The U.S. Preventive Services Task Force recommends that women be screened for depression during pregnancy and postpartum care [72]. The current results suggest that women with low social support levels, a history of smoking, alcohol use or gestational hypertension are at high risk perinatally. It is essential to provide timely perinatal mental health education for pregnant women, particularly those at high risk. This education process would enable women to understand the occurrence, development and prevention of perinatal depression. Pregnant women, particularly those at high risk of perinatal depression, would be empowered to monitor their emotions, screen for mood swings and depressive symptoms, and seek psychological interventions from professional, medical and health institutions in a timely fashion.

Limitation

This study’s limitations are as follows: 1) self-report questionnaire may have an impact on depression; 2) only the high-risk period was investigated: from the third trimester to 6 weeks postpartum: future studies should study the mood of perinatal depression (from pregnancy to 1 year postpartum) entirely, to characterise the trends of perinatal depression over the entire pregnancy; 3) the demographic and related characteristics data collected in this study are not comprehensive, and other factors may exist which augment the overall outcomes Future studies should include more variables such as women’s personality, and interpersonal relationships can be investigated to explore their specific impact on the development of depression; 4) the covariates only distinguished between belonging to either of the classes, but not how covariates may have impact on the (heterogeneous) EPDS levels within the largest class.

Conclusion

This study has identified two trajectories of perinatal depression and the factors associated with each trajectory.
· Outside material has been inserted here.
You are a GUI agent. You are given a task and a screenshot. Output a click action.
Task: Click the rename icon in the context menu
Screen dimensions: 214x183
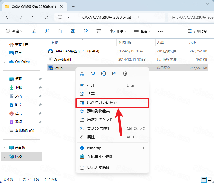click(x=103, y=74)
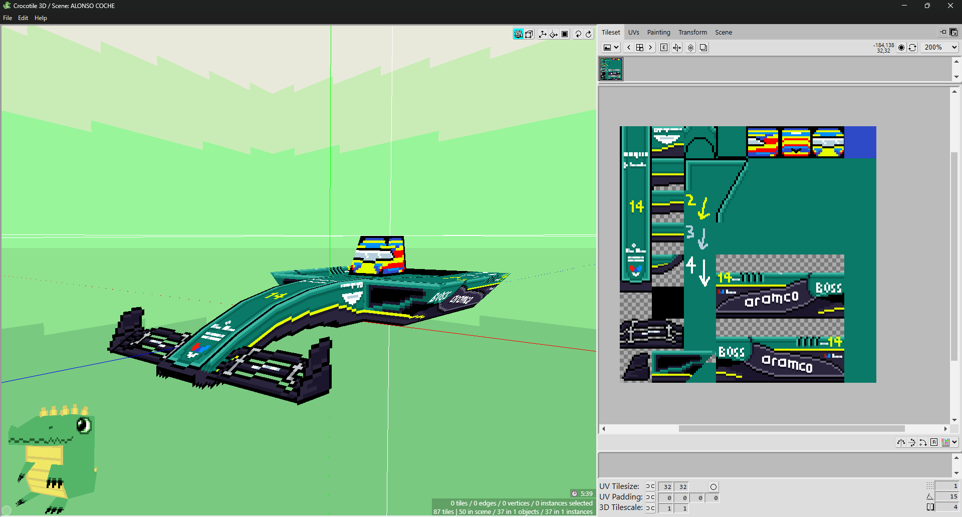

The results demonstrated that higher social support is a protective factor for perinatal depression, while smoking, alcohol use history and prenatal hypertension during pregnancy are risk factors. As an extension of this research, it may be possible to achieve early identification of women at high risk of perinatal depression. In order to improve the depression symptoms of pregnant women, more attention should be paid to individuals with risk factors. Women with emotional and family/relationship problems should receive more social support. In future studies, these factors can be incorporated into a screening tool to identify women at risk of perinatal depression.